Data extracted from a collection

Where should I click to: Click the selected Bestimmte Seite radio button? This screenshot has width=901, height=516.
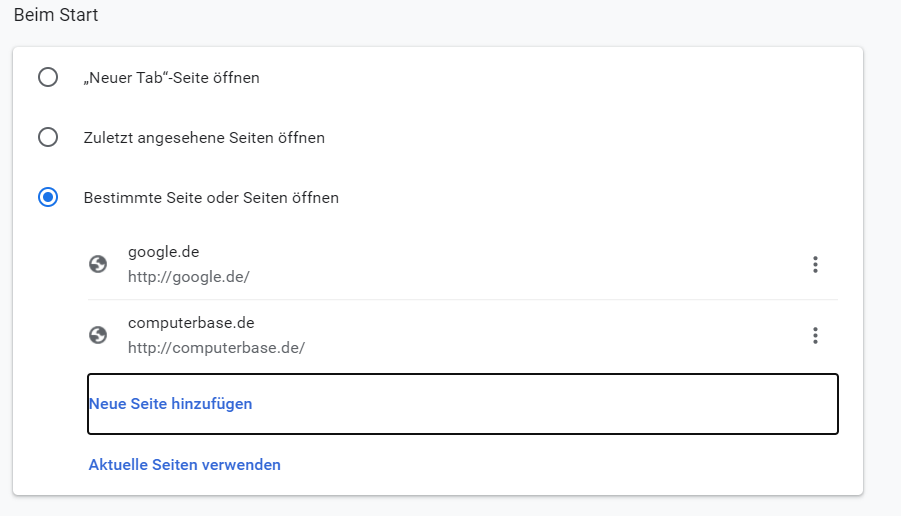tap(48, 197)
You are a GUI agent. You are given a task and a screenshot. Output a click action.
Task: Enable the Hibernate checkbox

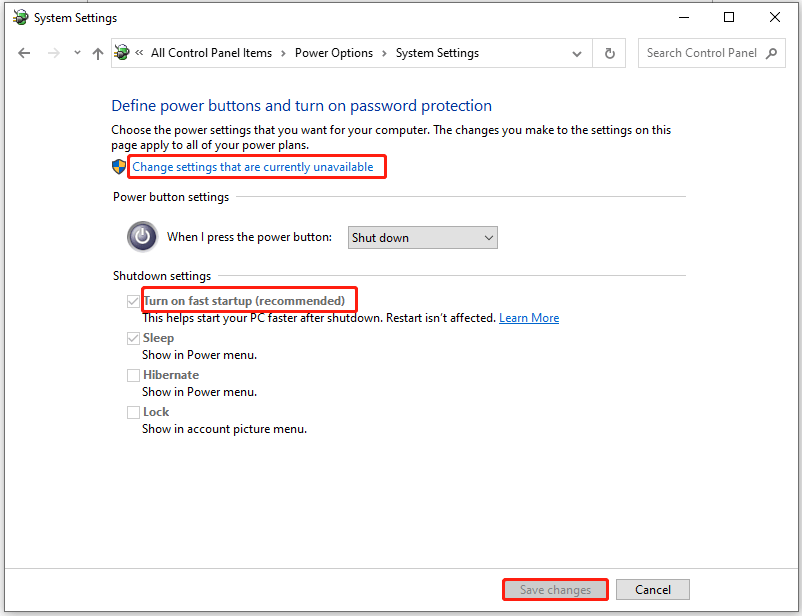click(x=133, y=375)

» **Your objective**
Restate the records above in full, word for word. Keep pictures out.

» **Exercise response**
Where should I click to: Click the selected Bestimmte Seite radio button? This screenshot has width=901, height=516.
tap(48, 197)
You are a GUI agent. You are given a task and a screenshot. Output a click action.
Task: Enable the Hibernate checkbox

click(x=133, y=375)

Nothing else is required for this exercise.